As Odhner prepares to raise a third fund with Unovis, he’s focusing on supporting growth-stage startups with proven technologies and minimal regulatory risk. That mainly includes businesses producing protein-rich ingredients for established food companies to incorporate into their existing product lines. It would be “very difficult,” he told me, for Unovis to raise money for an early-stage alternative protein fund today.
Like Tseng, Odhner thinks the best approach for the industry is to make inroads at the margins. “I don’t see any time in the near future — even in the distant future — where we’re going to be replacing center-of-the-plate steak with a cultivated meat equivalent,” Odhner told me.

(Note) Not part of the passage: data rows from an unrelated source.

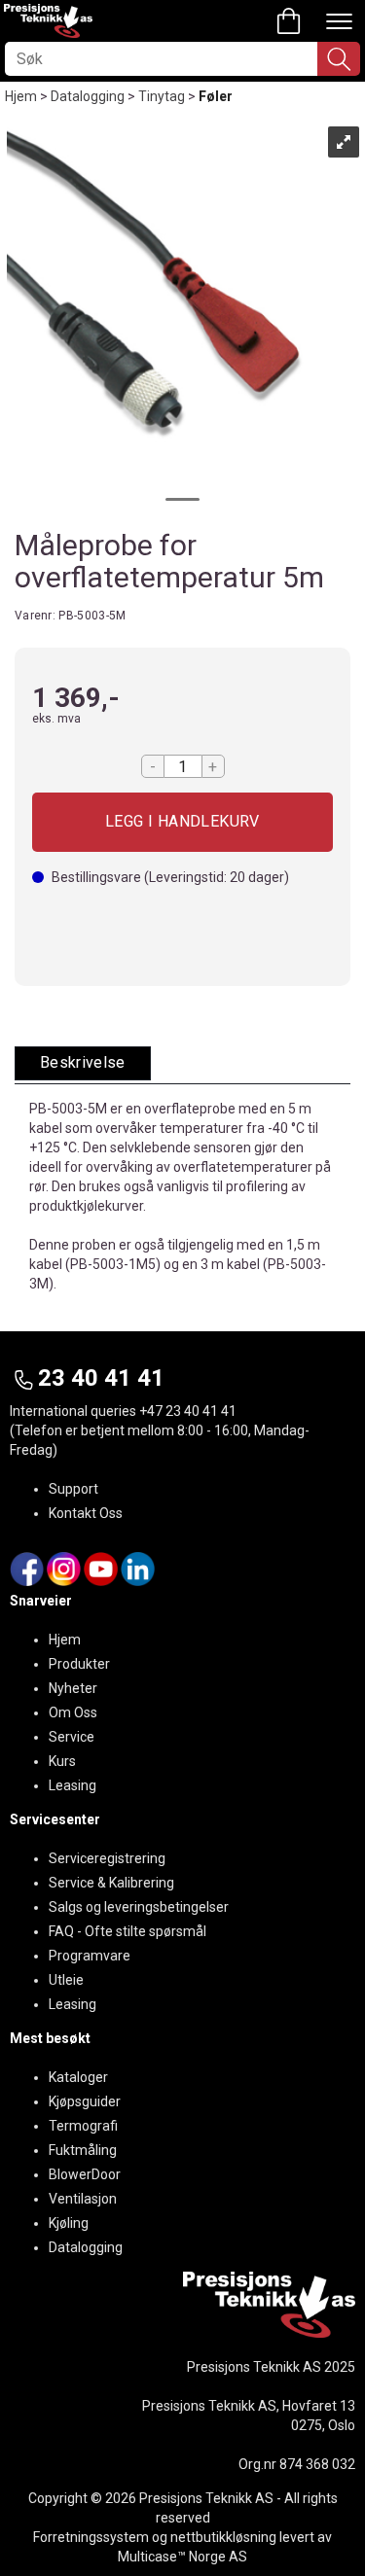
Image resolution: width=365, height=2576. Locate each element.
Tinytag (161, 96)
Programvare (89, 1955)
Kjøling (69, 2223)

Either way, Tseng and Odhner agree that there’s still real potential — and real money — in the sector. In China at least, Tseng thinks alternative proteins could follow in the footsteps of other clean energy industries such as solar panel and EVs that have taken root in the country despite many of their breakthrough innovations originating elsewhere. Drawing a parallel to the rise of Chinese EVs, he said that while outsiders perceived the industry as taking off overnight, its growth was actually a decades-long journey marked by plenty of missteps.
“But then at some point, it hit a tipping point,” Tseng told me. “And then the Chinese government signaled, investors poured in and supported these companies, and then you get BYD.”